Image: Project Manhattan
Image: Project Manhattan

Whether you enjoy the opportunity to put your business in front of an audience or the very thought of it it fills you with dread, presenting is a now an essential business skill, says Steve Bustin author of The Authority Guide to Presenting and Public Speaking

 

If you’re pitching to potential investors or potential clients; presenting to existing customers or your internal team or speaking at an industry meeting or networking event, it’s a skill you need to hone and develop because while your content is important, your delivery is just as important. Public speaking at conferences and events is also now a key part of any business development strategy, allowing you to communicate ‘one to many’ about your business and what it can do for them.

If you’re employed you also need to make sure your public speaking skills are up to scratch as more and more job interviews (especially for senior roles) now include a presentation as part of the process.

Business leaders, politicians and those seeking to build their business and personal profile from the stage will pay big bucks for a top speech coach to help them hone their oratory skills and really connect with an audience.
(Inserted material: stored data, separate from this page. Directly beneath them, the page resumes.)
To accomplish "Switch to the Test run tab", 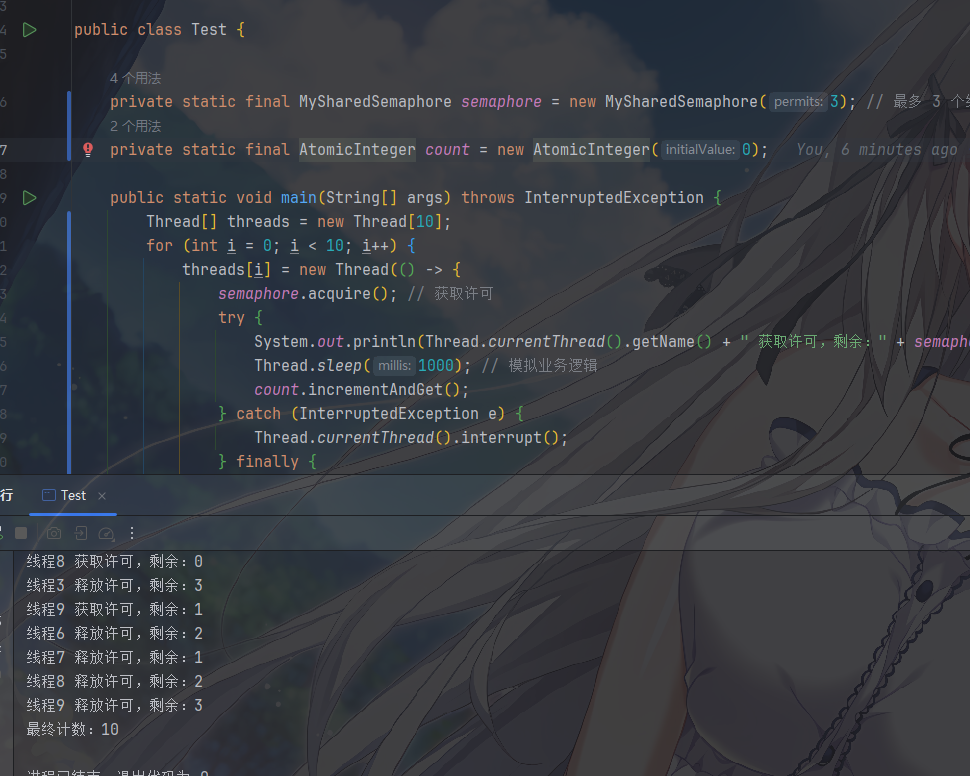I will click(x=73, y=495).
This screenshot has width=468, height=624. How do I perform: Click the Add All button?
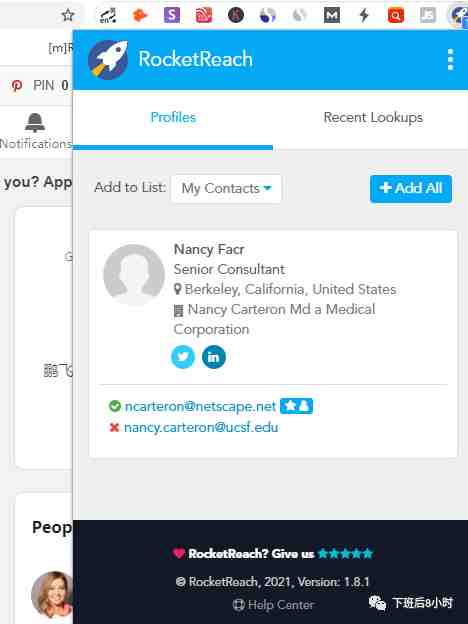411,188
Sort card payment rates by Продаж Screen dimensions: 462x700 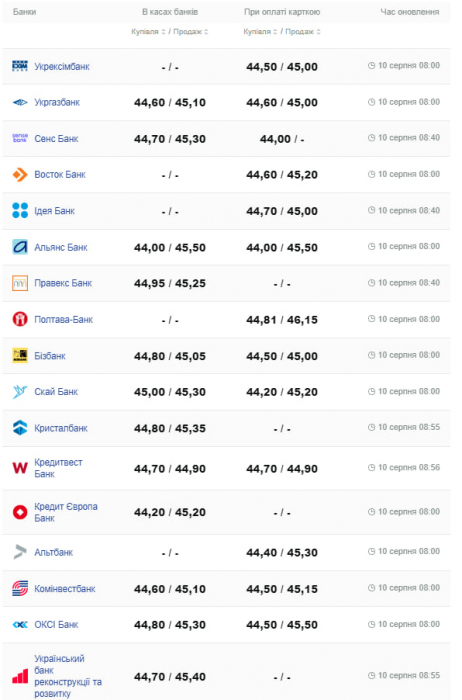[303, 32]
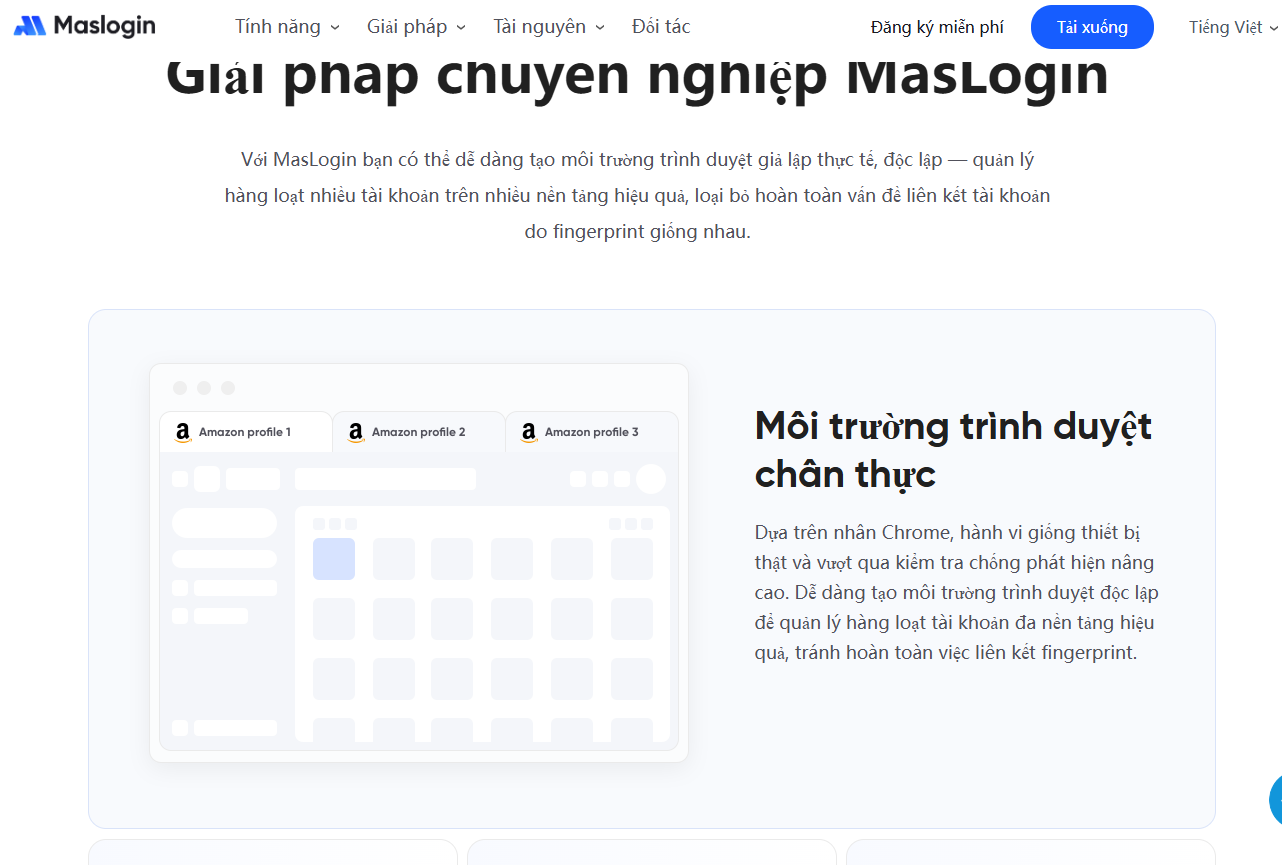Open the Đối tác menu item
The height and width of the screenshot is (865, 1282).
661,27
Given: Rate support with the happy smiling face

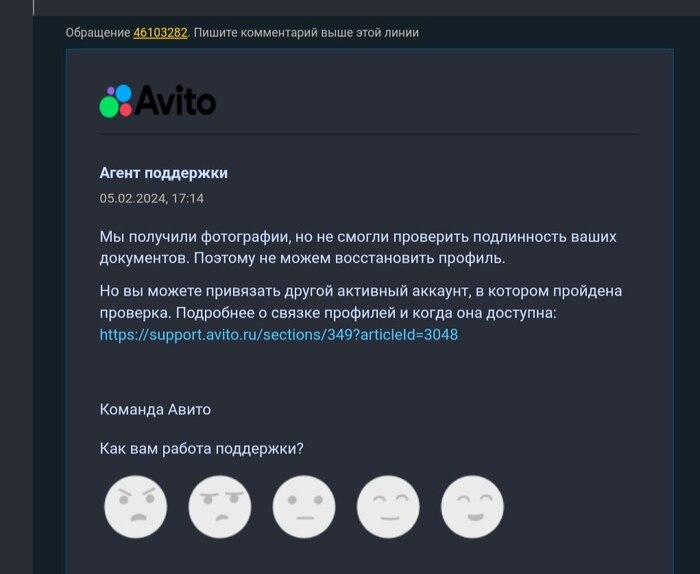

You can develop the same skills by setting out to get the same kind of feedback and critique that a coach would give you, without the large invoice at the end of the process.

Hopefully you already ask for feedback after every presentation you give. Who do you ask? Your friends? Colleagues? When was the last time you asked your boss? Or those who work for you? Set out to get feedback from all directions, but don’t just ask ‘Was I alright?’ but instead get specific and ask questions such as:

  • What did you like?
  • What didn’t you like?
  • Was my content strong?
  • Was my delivery strong? Did it add to or undermine my content?
  • What could I do differently next time?

Make a point of asking those you respect as good presenters themselves as their feedback is likely to be more useful. A football player would never ask a tennis coach for feedback so why would you ask someone who doesn’t know the difference between a good and bad presentation for feedback?

Something else a speech coach will work on which you is the effectiveness of your presentations, but again you can go through the same process by asking questions such as whether you met your objectives for your presentation? Did you even know what your objective was? Did you know what you wanted it to achieve?

Perhaps even more importantly, did you meet your audience’s objectives? Did they get what they wanted from your presentation? Many presenters never stop and think about what their audience want to get out of it and only focus on what they themselves want to achieve through their presentation. An audience’s objectives may be very different from yours, too. You may want to pass on certain skills or information whereas your audience may be seeking reassurance about job security or information on how to achieve their bonus.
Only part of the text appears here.